• PASSAGE PROVIDED:
Fix OpenSSL 1.1.1 not using auto elliptic curve selection

Commit 8a01147ff attempted to avoid calling the deprecated/noop
operation SSL_CTX_set_ecdh_auto by surrounding it with #ifdef.
Unfortunately, that change also made the return; that would exit
the function no longer being compiled when using OpenSSL 1.1.0+.
As consequence OpenVPN with OpenSSL 1.1.0+ would always set
secp384r1 as ecdh curve unless otherwise specified by ecdh

This patch restores the correct/previous behaviour.
Acked-by: Antonio Quartulli <antonio@openvpn.net>
Message-Id: <20200328040858.16505-1-arne@rfc2549.org>
URL: https://www.mail-archive.com/openvpn-devel@lists.sourceforge.net/msg19630.html

Signed-off-by: Gert Doering <gert@greenie.muc.de>

diff --git a/src/openvpn/ssl_openssl.c b/src/openvpn/ssl_openssl.c
index 7f546e10cfe5573629dcbcf52eccadb41de026dc..d7bd6aa29c84a4e6c5afcc7ff3ff939a6d21c94e 100644 (file)

• PROVIDED MATERIAL:
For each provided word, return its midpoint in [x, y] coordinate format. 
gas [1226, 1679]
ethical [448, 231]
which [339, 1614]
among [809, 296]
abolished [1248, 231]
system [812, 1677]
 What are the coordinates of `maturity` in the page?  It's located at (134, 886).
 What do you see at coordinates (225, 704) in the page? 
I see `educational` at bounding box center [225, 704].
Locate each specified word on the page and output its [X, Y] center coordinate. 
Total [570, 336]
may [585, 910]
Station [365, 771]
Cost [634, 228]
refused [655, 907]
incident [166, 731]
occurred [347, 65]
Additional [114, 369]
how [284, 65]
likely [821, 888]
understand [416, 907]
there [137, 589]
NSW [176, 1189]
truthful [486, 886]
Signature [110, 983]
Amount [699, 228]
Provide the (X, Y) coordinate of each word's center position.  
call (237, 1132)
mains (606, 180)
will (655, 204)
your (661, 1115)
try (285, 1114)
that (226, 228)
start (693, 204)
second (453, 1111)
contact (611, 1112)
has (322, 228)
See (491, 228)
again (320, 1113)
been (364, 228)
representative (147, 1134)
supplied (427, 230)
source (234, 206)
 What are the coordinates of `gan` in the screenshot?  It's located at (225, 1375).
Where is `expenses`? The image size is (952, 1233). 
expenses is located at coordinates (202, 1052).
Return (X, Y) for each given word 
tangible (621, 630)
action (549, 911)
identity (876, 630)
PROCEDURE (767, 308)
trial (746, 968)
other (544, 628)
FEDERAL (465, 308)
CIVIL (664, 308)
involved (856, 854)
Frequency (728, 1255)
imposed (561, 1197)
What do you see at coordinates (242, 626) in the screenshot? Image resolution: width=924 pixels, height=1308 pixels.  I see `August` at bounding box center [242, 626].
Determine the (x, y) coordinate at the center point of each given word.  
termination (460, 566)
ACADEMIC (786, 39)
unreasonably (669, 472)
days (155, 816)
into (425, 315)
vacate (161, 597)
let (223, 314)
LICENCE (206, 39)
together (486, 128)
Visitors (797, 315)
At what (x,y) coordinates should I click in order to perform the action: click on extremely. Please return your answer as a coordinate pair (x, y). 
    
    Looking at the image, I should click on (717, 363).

• REQUIREMENT: Reproduce the commit message above word for word, from "Commit 8a01147ff attempted" up to and including "the correct/previous behaviour.".

• TASK ANSWER:
Commit 8a01147ff attempted to avoid calling the deprecated/noop
operation SSL_CTX_set_ecdh_auto by surrounding it with #ifdef.
Unfortunately, that change also made the return; that would exit
the function no longer being compiled when using OpenSSL 1.1.0+.
As consequence OpenVPN with OpenSSL 1.1.0+ would always set
secp384r1 as ecdh curve unless otherwise specified by ecdh

This patch restores the correct/previous behaviour.